AS the 1 November local government elections draw closer, political parties in eThekwini were presented with a manifesto by homeless people in the city as they highlighted their plight and desires for the post election period to local councillors.
In a Town Hall like meeting dubbed the National Homeless Manifesto held by the National Homeless Network, leaders from the ANC, IFP, DA and Action SA in the city received first hand accounts from homeless people on the challenges that they face as they aimed to ensure that issues affecting them would no longer be ignored by political parties.
Delivering a list of demands for the homeless, Mxolisi Mavimbela, a representative of the homeless in Durban, said that amongst the main areas of interest for the homeless people in the city was shelter, access to healthcare, access to sanitation and ablution, equal treatment by local law and security forces and increasing economic opportunities.
“The hard lockdown demonstrated that it is possible for the municipality to provide safe sleeping spaces.
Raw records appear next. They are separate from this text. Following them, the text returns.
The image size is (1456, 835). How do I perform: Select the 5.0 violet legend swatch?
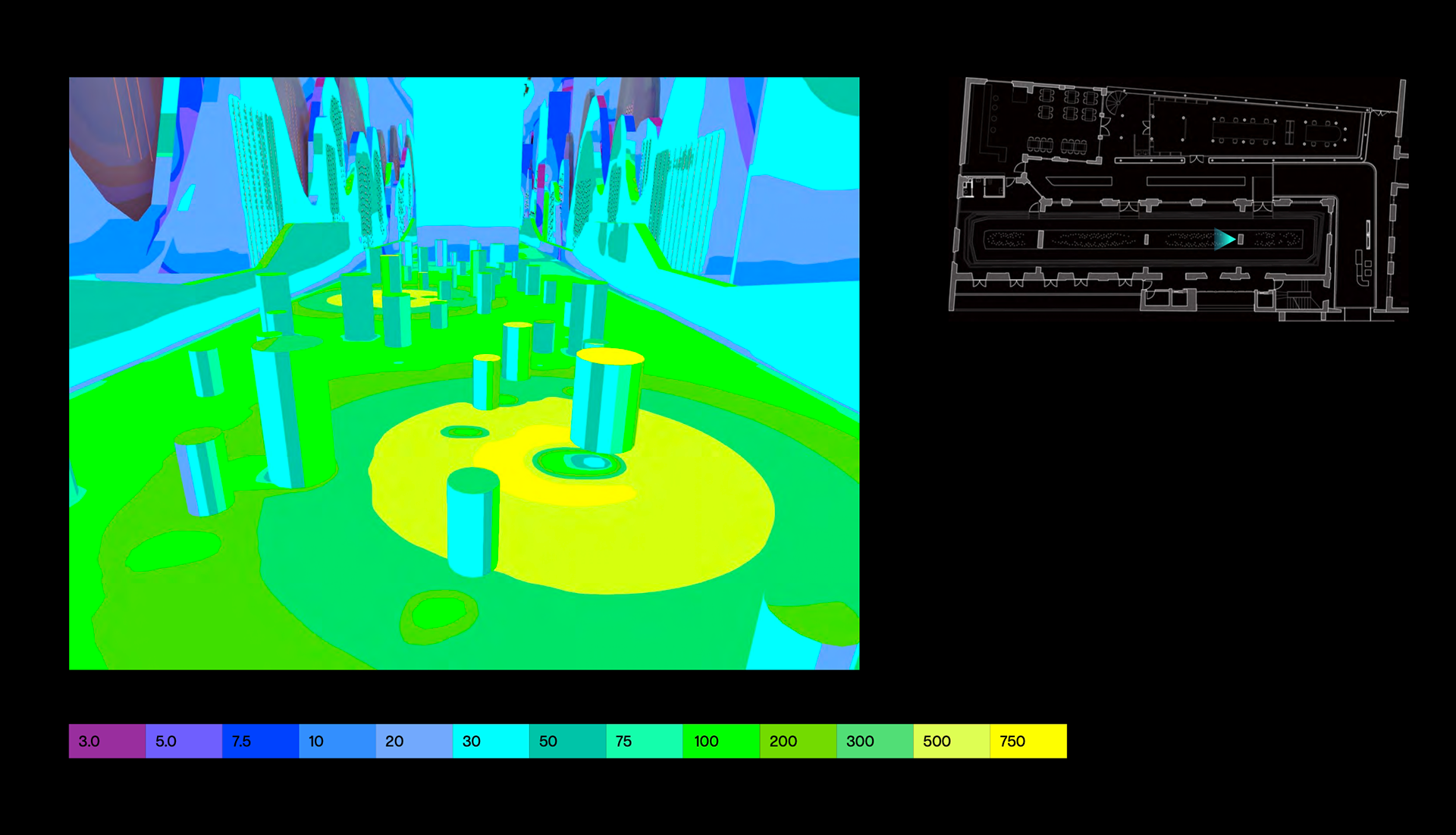pos(184,741)
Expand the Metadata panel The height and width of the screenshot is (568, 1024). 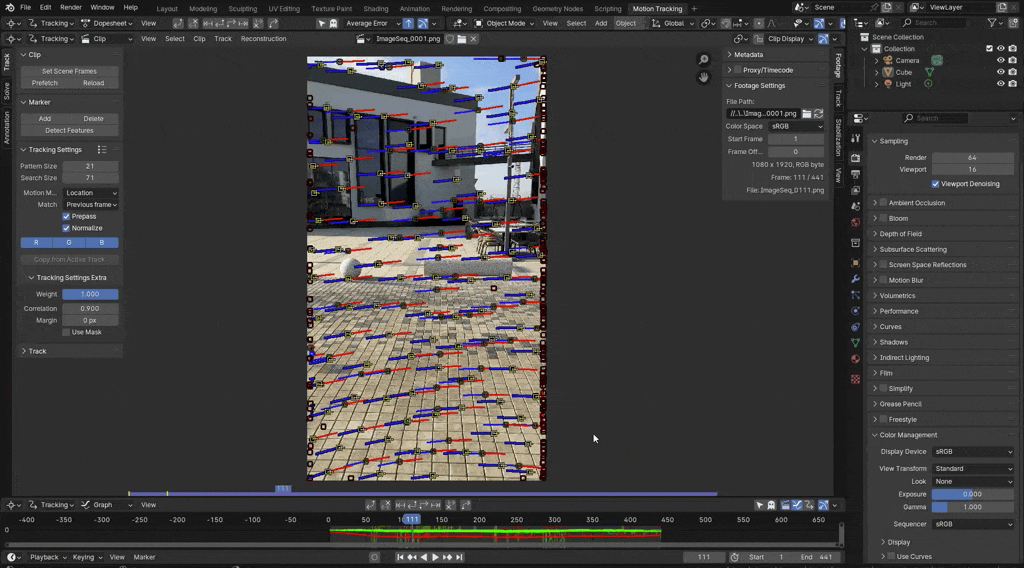(x=748, y=55)
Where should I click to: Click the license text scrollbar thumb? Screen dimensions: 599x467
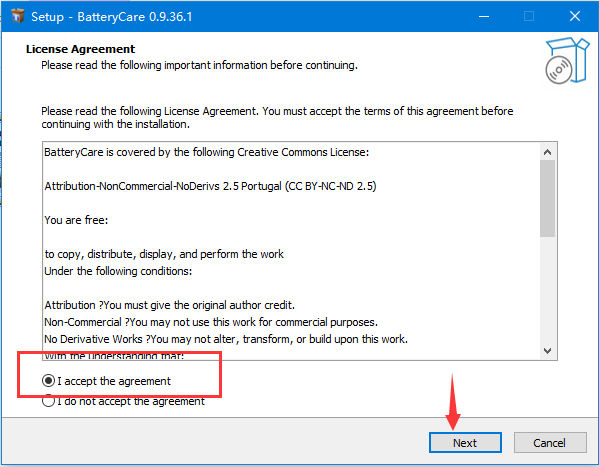click(547, 198)
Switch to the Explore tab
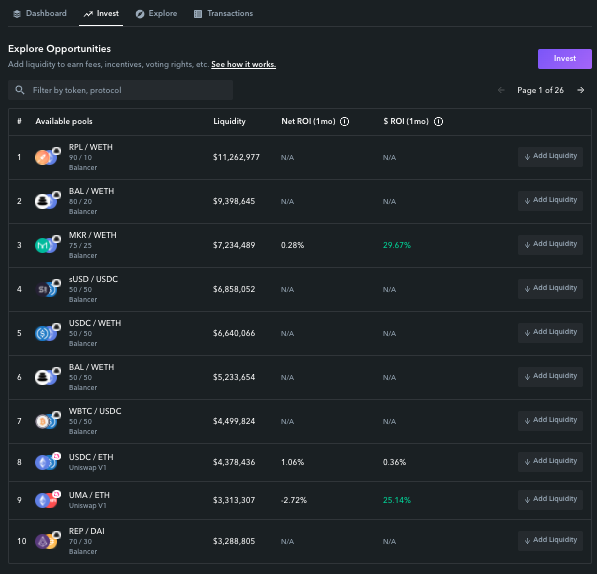This screenshot has height=574, width=597. click(x=156, y=14)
We have seen that it is a benefit, not just to the homeless but also for the wider citizenry of Durban, that people are not resigned to sleeping in shop doorways, parks and benches,” Mavimbela said.
He also called for the extension and formalisation of the Safe Open Sleeping spaces to reach a capacity of 1 000 people in the next year across several sites in the city.
With access to healthcare also being a major concern for the homeless people of the city, they called for the city to continue with the provision of the harm reduction initiatives for drug users at the Bellhaven centre in Durban.
“We demand that the municipality provide toilets in at least two different locations in the CBD, open and staffed 24 hours a day that are available for homeless people to use so that they are not forced to break the law.
“We also demand the provision of sanitation facilities either in the Safe Open Sleeping spaces or in other places accessible to the homeless. Our demands include an immediate intervention by the municipality to solve the ongoing problem of sanitation and waste management at the Dalton site,” Mavimbela said.
Ntandoyenkosi Khuzwayo, ANC councillor in eThekwini municipality, said that the biggest challenge was access to the economy and money.
“We must ensure that people have access to economic opportunities, be it business, be it work, so that they can determine their own fates, because if you have money in your bank account you can decide where you want to live, what you want to wear, what you want to eat,” Khuzwayo said.
Busisiwe Ntshingila, Action SA secretary general in eThekwini, said that they wanted to bring back the dignity of the homeless because democracy without dignity was futile.
“What is the point of democracy if we’re going to be stripped of our dignity, our humanity and our pride? Ntshingila said.